Posts Tagged ‘Webserver’

When you reorganize the structure of a website, you might want to redirect requests to files in a old folder to a new one without loosing the pagerank. In this example, I will redirect all requests from directory “olddir” to directory “newdir”, so that requests like http://www.yourdomain.tld/olddir/page.htm get redirected to http://www.yourdomain.tld/newdir/page.htm without loosing the Google pagerank of the pages.

The following rewrite rules can be added into a .htaccess file in the website directory or in the vhost configuration.

RewriteEngine on
RewriteRule ^olddir/(.*)$ newdir/$1 [R=301,L]

This rewrite rule redirects automatically all requests to pages or subdirectorys of “olddir” to the same page or subdirectory in “newdir”.

If you want to redirect a subdomain like sub.domain.tld into a subdirectory of the website and keep the original URL in the browser location bar, you may use the following apache directives.

RewriteEngine on
RewriteCond %{HTTP_HOST} ^sub.domain.tld [NC]
RewriteRule ^/(.*)$ /sub/$1 [L]

This rewrite rule can be added into a .htaccess file in the website root or inside the vhost file.
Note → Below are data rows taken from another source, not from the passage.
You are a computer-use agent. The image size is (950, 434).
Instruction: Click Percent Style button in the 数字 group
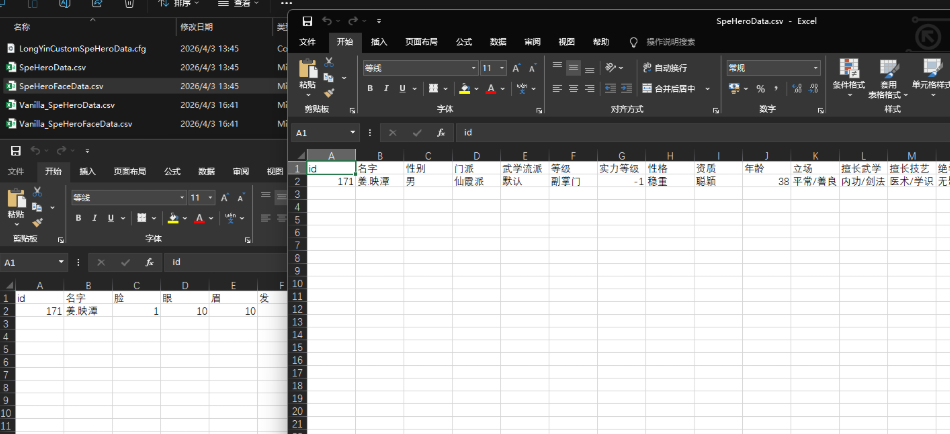coord(761,88)

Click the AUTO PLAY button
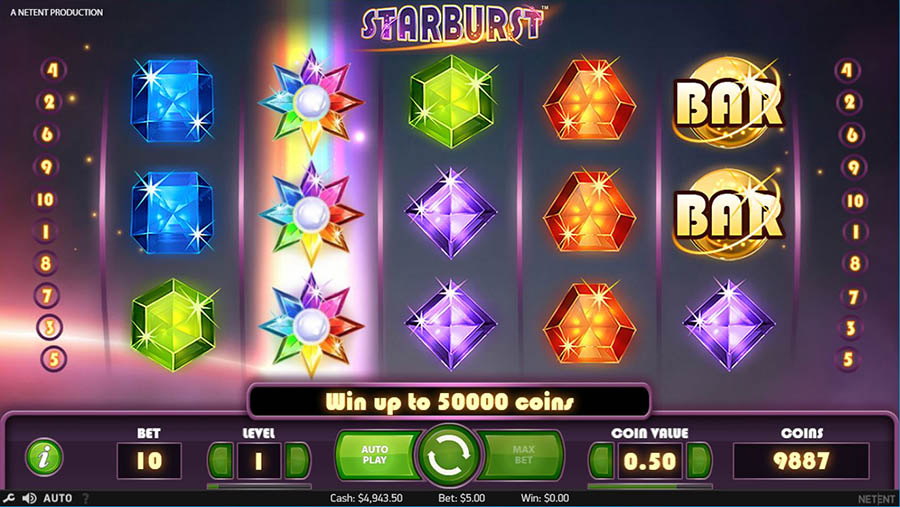coord(376,455)
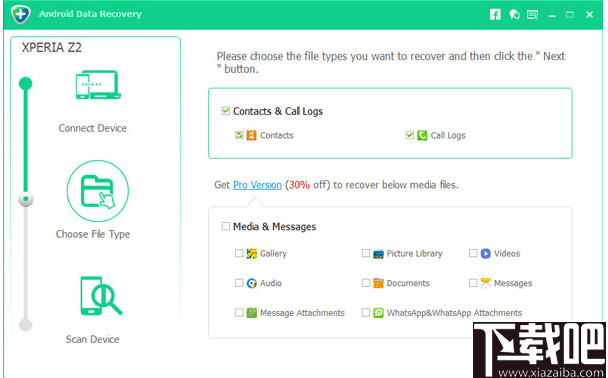Click the middle progress step marker
608x378 pixels.
(x=26, y=199)
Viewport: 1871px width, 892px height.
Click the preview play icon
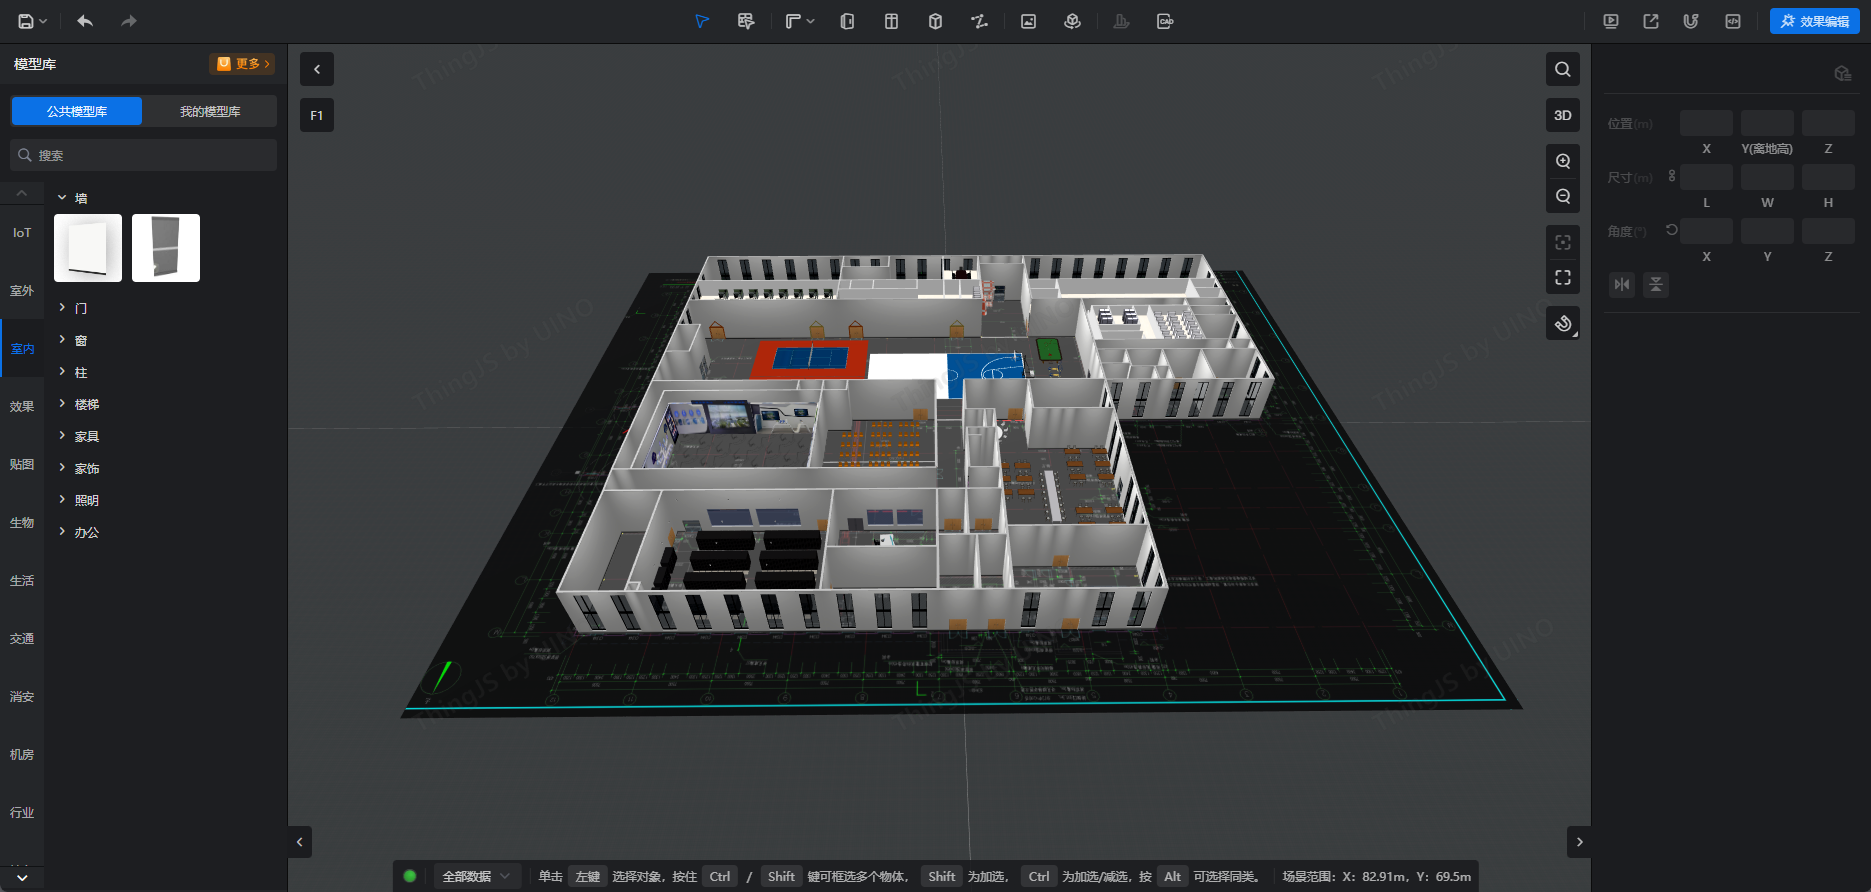coord(1611,21)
If you use ISPConfig 2 or 3, you can add this also into the apache directives field in the website settings.

Replace sub.domain.tld with the subdomain that shall be redirected and /sub/ with the path to the directory were the pages for this subdomain are located.

If all your visitors shall access your website with a URL like www.domain.com and not without www, use the following apache rewrite rule for redirecting them.

RewriteEngine On
RewriteCond %{HTTP_HOST} !^www
RewriteRule (.*) http://www.%{HTTP_HOST}$1 [L,R]

The apache rewrite rule can be added in a .htaccess file in the website root directory or if you use ISPConfig 2 or 3, you can also add the rwrite rule into the apache directives field of the website.